Główny specjalista ochrony przyrody w KPN prosi właścicieli psów o wyrozumiałość. - To turyści są gośćmi w parku, a dzikie zwierzęta gospodarzami. Musimy o tym pamiętać – przekonuje. – Nie robimy tego nikomu na złość, ani dla własnej wygody. To specjaliści ocenili, że ograniczenia są potrzebne.
Apel o wyrozumiałość jest tym bardziej zasadny, że – w porównaniu do większości parków narodowych w Polsce, gdzie wstęp z psami jest całkowicie zabroniony – ograniczenia w KPN nie są aż tak dotkliwe. Nadal będzie można wchodzić z psami na więcej niż połowę ze 120 kilometrów szlaków turystycznych. I z psami da się przejść Karkonosze wzdłuż i wszerz, bo dostępne będą najpopularniejsze szlaki.
Zmiany wejdą w życie najwcześniej za rok.
 

Komentarze (17)

Właściciele piesków puszczanych bez smyczy w lesie i w ogóle w miejscach publicznych, w szczególności na szlakach turystycznych i ścieżkach leśnych powinni płacić kary. Nie mniejsze niż 5000. Bo inaczej nic ich nie rusza. Ich głupota i lekceważenie innych nie zna granic.

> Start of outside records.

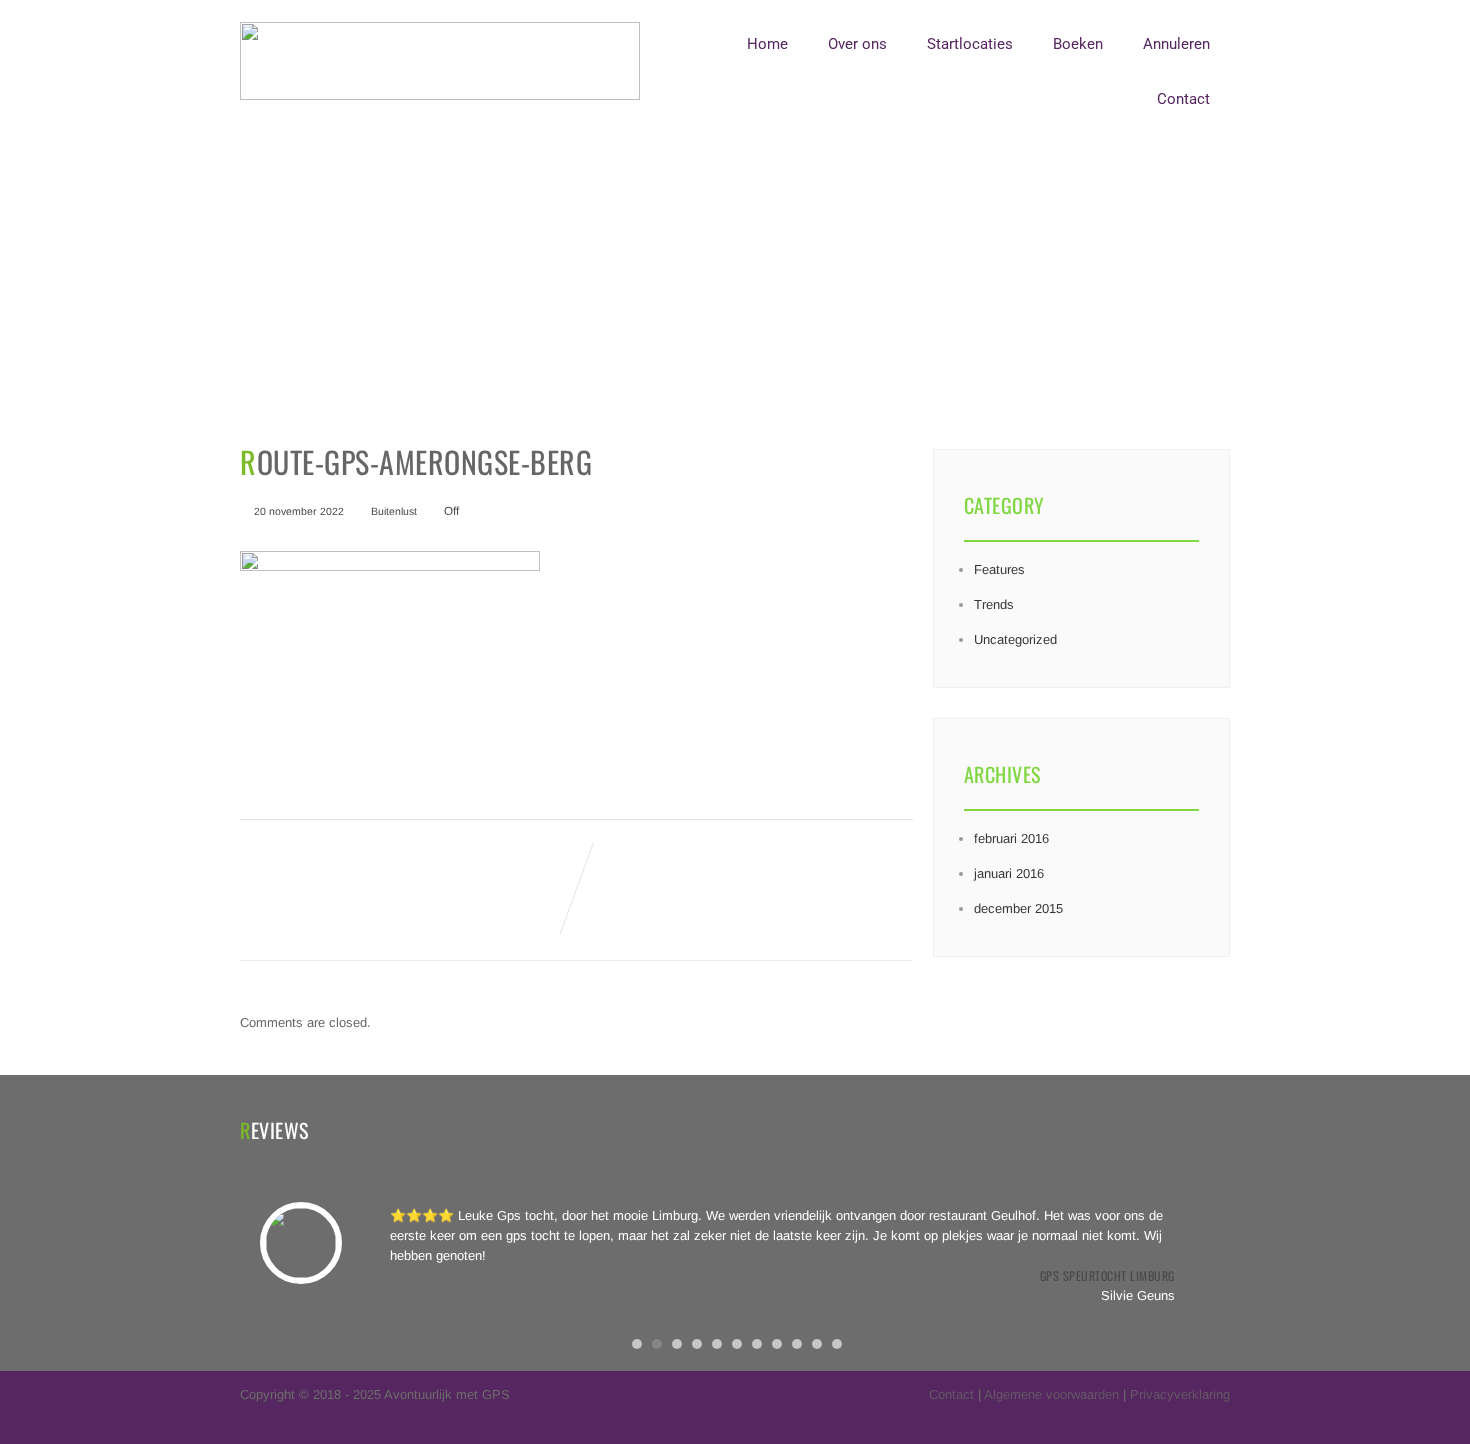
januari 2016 (1009, 873)
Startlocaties (970, 44)
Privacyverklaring (1180, 1394)
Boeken (1078, 44)
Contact (1183, 99)
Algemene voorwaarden (1051, 1394)
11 (837, 1344)
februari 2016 (1011, 838)
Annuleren (1176, 44)
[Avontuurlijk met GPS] (440, 95)
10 (817, 1344)
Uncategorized (1015, 639)
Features (999, 569)
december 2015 (1018, 908)
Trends (994, 604)
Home (767, 44)
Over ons (857, 44)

To prawda. Wiele razy nieźle się przestraszyłem, gdy w lesie wybiegł prosto na mnie hasający luzem pies. Za każdym razem wydawało mi się, że bezpański. Dopiero kilkadziesiąt metrów dalej żółwim tempem wlókł się właściciel, który z uśmieszkiem na twarzy zdawał się nie widzieć problemu. Te same sytuacje powtarzają się, gdy jeżdżę rowerem po drogach leśnych.

Coś taki bojaźliwy?

Czy zakaz będzie też dotyczył obywateli Czech wędrujących po karkonoskich szlakach z psami?

Wszyscy dobrze powinni wiedzieć ze pies w lesie traci kontrole nad sobą ma tyle zapachów że nie wie co robić,biega i może się zdażyć że się zagubi,ja tez mam pieska ale jest zawsze na smyczy i nie chodzę z nim po chaszczach tylko po ścieżkach,a tam może się nawąchać ile wlezie i tez się wybiega bo wtedy daje mu dłuzsza smucz aby miał więcej luzu.I już.A w lesie sa różne zwierzaczki i tez chcą mieć trochę swojego terenu.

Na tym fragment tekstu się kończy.